ТЕКСТ ДЛЯ ЧТЕНИЯ:
---+---

Журнальный зал

Русский
толстый журнал как эстетический феномен

Опубликовано в журнале: Новый Мир 1998, 12

Время и вечность

МАРИНА НОВИКОВА

*

ВРЕМЯ И ВЕЧНОСТЬ

Быстро и коротко написался первый вариант отклика на книгу А. Нежного1. Долго, с передумываньями-перечитываньями, писался второй вариант. А между ними проплыло над Россией грозовое облако (или, по “Слову о полку Игореве”, прошли “смърци мглами”). “Захоронение останков Романовых”, как оно официально именовалось вначале. “Погребение императора Николая II и членов его семьи”, как оно стало — опять-таки официально — именоваться в конце.

Хотя конца не было и нет, и в этом (понимаю теперь) вся соль...

От книги я вздрогнула — прямо от суперобложки, где разместились выдержки из отзывов на уже напечатанные раньше главки-статьи (“Дружба народов”, “Континент”, “Страницы”, “Русская мысль”). И от двух аннотаций — авторской и издательской.

Привожу только фразы-запальники.

“...трагедия русской жизни — следствие трагического положения русской Церкви, и в XX веке, и во всех предшествующих...”

“В лице Минея Губельмана (Ярославского)” автор “грозно расправляется с еврейством, перемахнувшим из-за черты оседлости на командные посты новой власти”. Но столь же пламенно “защищает другую половину еврейства”. Перетягивает та чаша весов, “что вместила шесть миллионов жертв Холокоста...”.

Патриарх Тихон в книге — “живой человек во всей его духовной силе и человеческой немощи, а не мифологизированный образ новейшей доморощенной агиографии...”.

Разумеется, крупным планом повсюду отмечена работа автора в архивах КГБ и КПСС с материалами, “ранее совершенно секретными...”. Есть в книге и “выходы в современность”, и “живое, страстное чувство...”.

Чувство сформулировано самим автором дважды. На суперобложке: я заплакал во сне — ко мне “пришла мысль о крушении христианства в России. В нашем Отечестве Кесарь победил Христа”. На форзаце: в “перестройку” я защищал интересы Церкви и верующих от советской власти; теперь тоже защищаю права верующих, но “уже (бывает!) от соединенного насилия власти и священноначалия”.

Однако я-то вздрогнула не от “страстного чувства”. (Страсть — вообще не похвала в христианском и подавно в православном разумении. Не только страсть, а и “религиозное возбуждение” есть состояние, с коим христианин призван усердно в себе бороться; рецензентам А. Нежного это, может, и невдомек, но автору давать согласие на подобную “лестную” аттестацию вряд ли следовало бы.) Не от “чувств” вздрогнула я, а от коммерческой очевидности выдержек: вот как уже вычитывают-выхватывают издатели “убойные”, на массовый интерес рассчитанные куски из откликов на книгу и из самой книги. Вот как ее встраивают в рыночную политику и рыночную идеологию.

Но нет, пожалуй, и не от рыночного запаха я вздрогнула. Он тоже уже не в новинку. Это когда-то, лет десять назад, очнувшись от катакомбно-трепетного, диссидентско-интеллигентского раздумья над самыми, как тогда казалось, личными и самыми глобальными вопросами (судьбы России, тайны власти, таинства веры, бремя пятой графы...), мы обнаружили: на “рынке информационных технологий” про это можно и нужно кричать как поистошней и шутить как поразвязней. Сейчас — кого этим удивишь?

---+---

Строки для поиска текста и элементов:
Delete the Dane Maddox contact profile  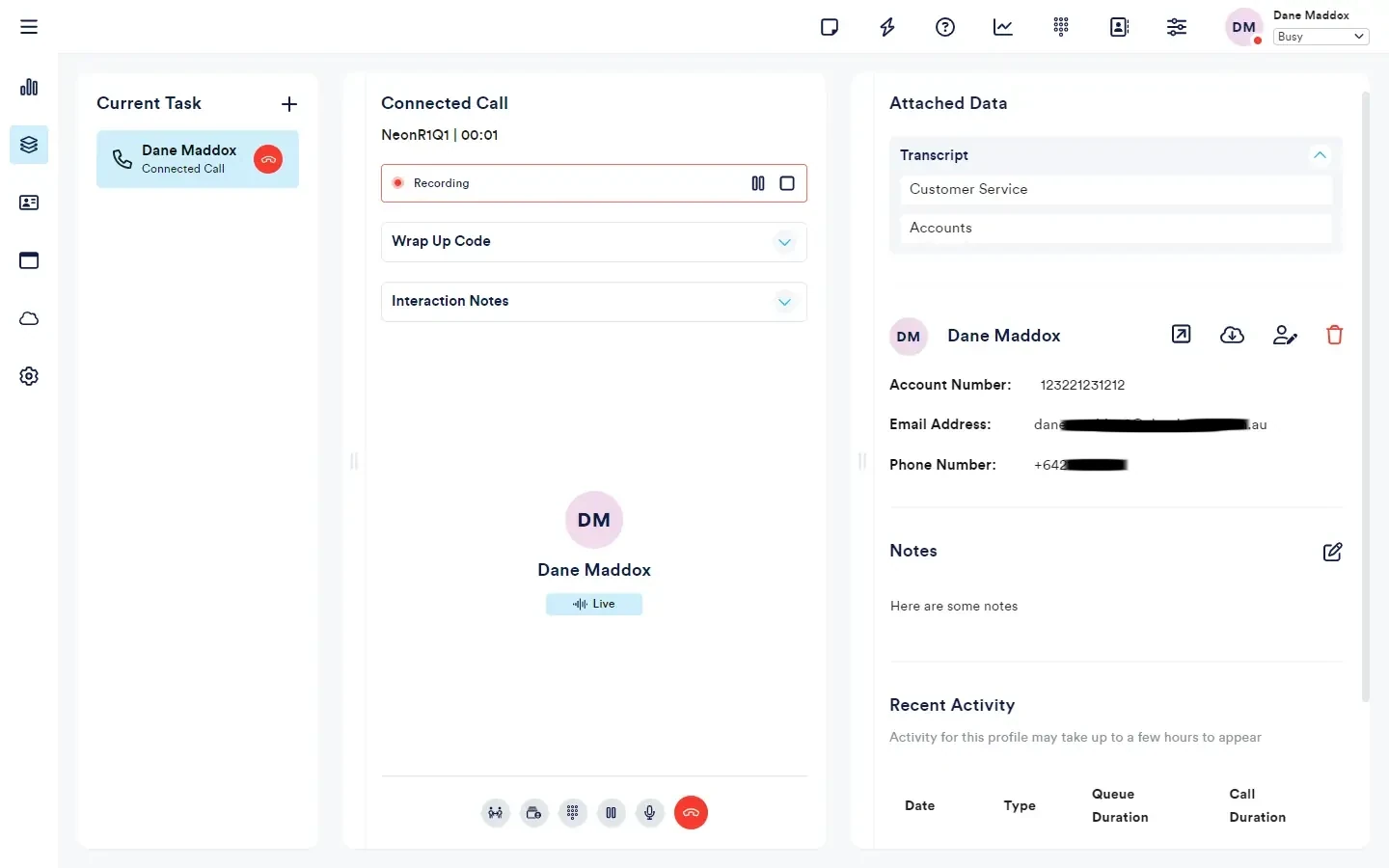1334,336
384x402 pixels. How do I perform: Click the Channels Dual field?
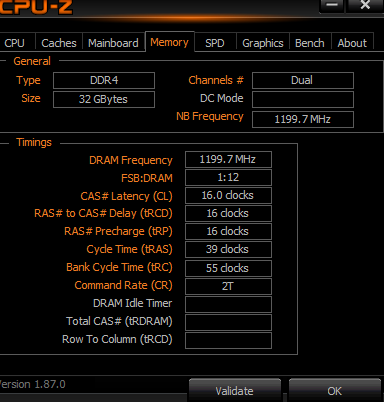click(303, 80)
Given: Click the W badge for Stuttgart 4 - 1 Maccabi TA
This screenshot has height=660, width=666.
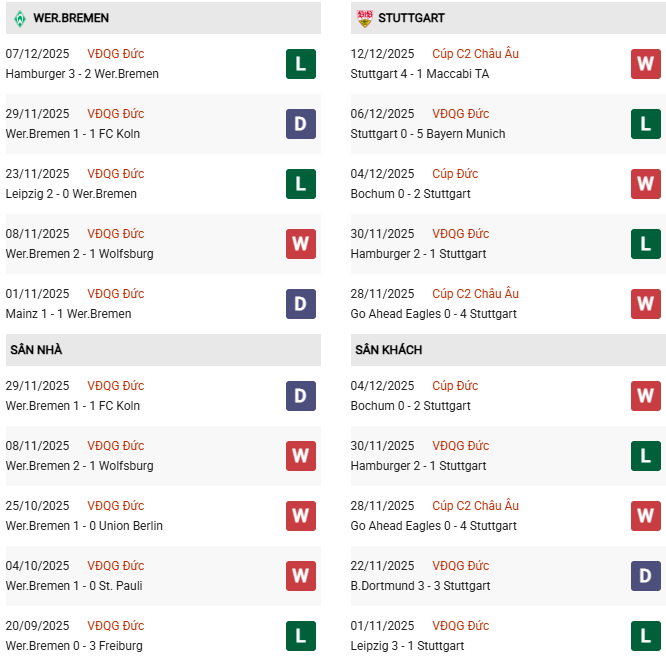Looking at the screenshot, I should point(646,64).
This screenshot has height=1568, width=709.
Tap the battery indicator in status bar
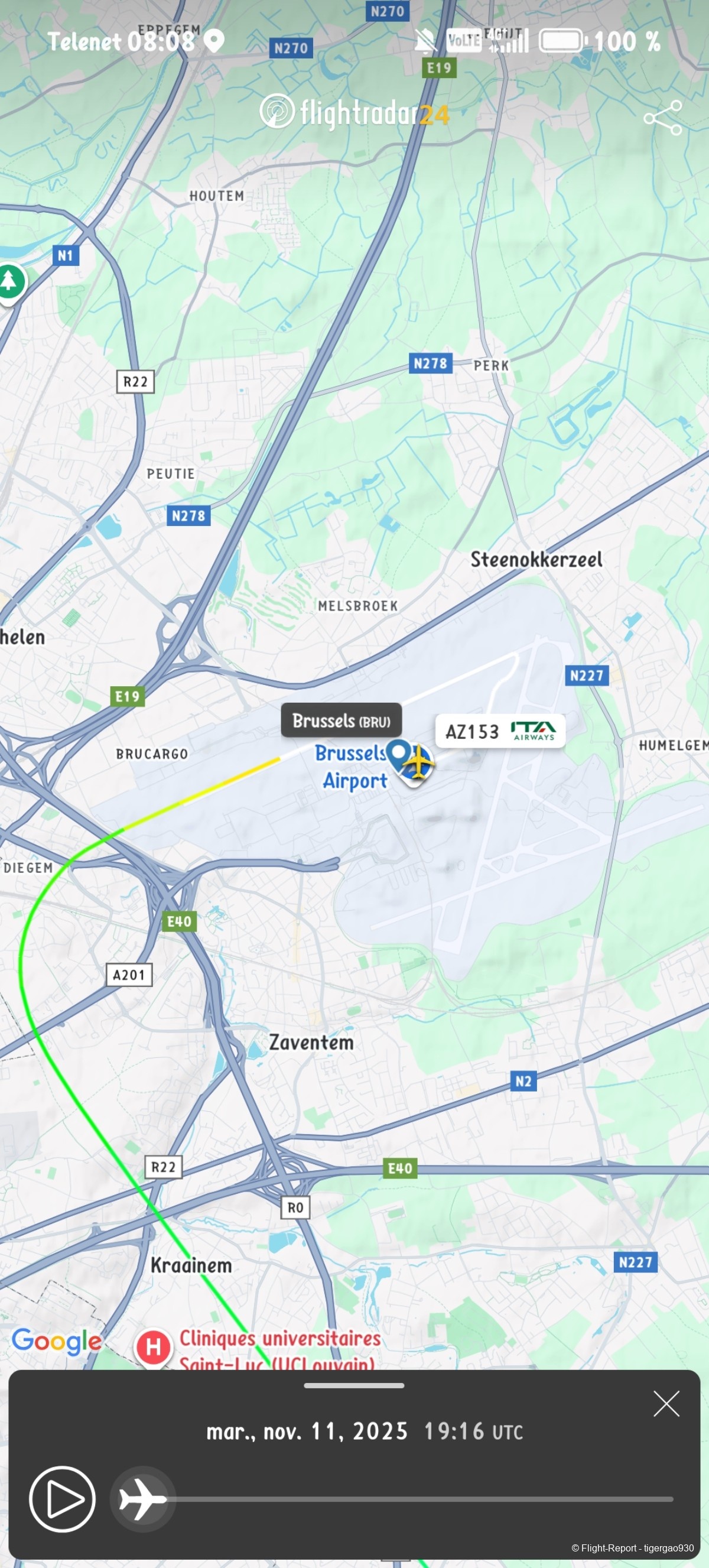tap(563, 41)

---+---

ЗАДАНИЯ:
a: Как, согласно рецензии, официально именовалось вначале событие, которое в конце стало называться «Погребение императора Николая II и членов его семьи»?
b: Верните из рецензии фрагмент между словами «Однако я-то вздрогнула» и «и рыночную идеологию.» включительно.
Приведённые выше строки для дальнейшей работы не нужны.

ОТВЕТЫ:
a: «Захоронение останков Романовых».

b:
Однако я-то вздрогнула не от “страстного чувства”. (Страсть — вообще не похвала в христианском и подавно в православном разумении. Не только страсть, а и “религиозное возбуждение” есть состояние, с коим христианин призван усердно в себе бороться; рецензентам А. Нежного это, может, и невдомек, но автору давать согласие на подобную “лестную” аттестацию вряд ли следовало бы.) Не от “чувств” вздрогнула я, а от коммерческой очевидности выдержек: вот как уже вычитывают-выхватывают издатели “убойные”, на массовый интерес рассчитанные куски из откликов на книгу и из самой книги. Вот как ее встраивают в рыночную политику и рыночную идеологию.